You just had to talk to me. You just had to talk to me. So, we've been going through years of shit because you couldn't communicate for fear of getting hurt.
Oh boy. I feel like the universe is legit playing a sick joke on us right now. Is that a thing? Ah, is that what it is? They're righting a wrong? Okay, we'll go with that.
I don't know, dude. I don't know. I don't know.
It seems so, I don't know, difficult to just think about this. So, everything's cool with your family? Everybody's good? Okay, good.
I'm glad to hear that because, wow. Okay, so one issue dealt with. I'm still pissed at you for ghosting though.
It was the dumbest thing you could have done. But I get it. Overwhelm tends to make us make questionable decisions.

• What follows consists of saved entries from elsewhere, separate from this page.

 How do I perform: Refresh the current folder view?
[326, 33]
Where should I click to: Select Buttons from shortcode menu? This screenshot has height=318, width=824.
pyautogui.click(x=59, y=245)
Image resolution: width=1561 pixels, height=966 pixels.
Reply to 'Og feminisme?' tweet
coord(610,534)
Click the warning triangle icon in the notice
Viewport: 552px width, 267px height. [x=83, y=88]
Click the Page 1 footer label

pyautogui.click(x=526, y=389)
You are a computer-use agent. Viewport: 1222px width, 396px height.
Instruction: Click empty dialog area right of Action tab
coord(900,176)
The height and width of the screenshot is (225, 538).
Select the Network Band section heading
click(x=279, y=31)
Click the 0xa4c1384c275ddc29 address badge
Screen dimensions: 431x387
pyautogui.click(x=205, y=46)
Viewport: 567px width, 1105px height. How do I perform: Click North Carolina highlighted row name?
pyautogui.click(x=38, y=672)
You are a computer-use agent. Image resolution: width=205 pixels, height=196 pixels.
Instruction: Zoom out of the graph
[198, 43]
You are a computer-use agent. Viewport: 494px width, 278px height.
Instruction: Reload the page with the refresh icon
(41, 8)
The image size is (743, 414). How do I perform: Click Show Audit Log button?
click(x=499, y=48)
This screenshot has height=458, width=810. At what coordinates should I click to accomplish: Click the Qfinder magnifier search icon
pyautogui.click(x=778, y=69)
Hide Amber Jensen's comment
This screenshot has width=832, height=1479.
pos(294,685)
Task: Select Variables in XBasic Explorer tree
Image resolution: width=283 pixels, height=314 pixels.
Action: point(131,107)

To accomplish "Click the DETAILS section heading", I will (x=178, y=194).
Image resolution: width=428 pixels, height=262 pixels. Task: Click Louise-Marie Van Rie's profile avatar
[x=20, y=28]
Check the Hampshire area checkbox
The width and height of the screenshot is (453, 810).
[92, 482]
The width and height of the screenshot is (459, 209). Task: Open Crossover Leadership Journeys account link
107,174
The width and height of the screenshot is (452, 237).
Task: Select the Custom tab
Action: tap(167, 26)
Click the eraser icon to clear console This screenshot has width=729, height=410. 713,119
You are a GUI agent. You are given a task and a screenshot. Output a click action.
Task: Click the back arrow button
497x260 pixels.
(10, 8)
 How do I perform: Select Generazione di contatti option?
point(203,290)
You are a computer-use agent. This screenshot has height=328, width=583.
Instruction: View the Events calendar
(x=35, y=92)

And I know you well enough to know that you're not generally a dumbass. You just have moments every now and then. Yeah, okay.
I can, I can, I can stop being pissed at you. Yeah. And hang out for the weekend.
Weird. Blind date. Definitely one for the books.
So, okay. So what, what bands are you excited? Oh.
What bands are you excited? Oh. Okay.
Or that. What? No, I haven't been drinking.
Do I taste like I've been drinking? Okay, good. Tastes like toothpaste.
I did just brush my teeth before I got here. Good. Okay.
Why would you ask that? Fair. Fair.
You think we're gonna hook up? It is a fairly secluded spot given the fact that there's people everywhere. Okay.
Yes, I am in my right mind. Are you? Good.
Yeah. Yeah, I'm okay with this.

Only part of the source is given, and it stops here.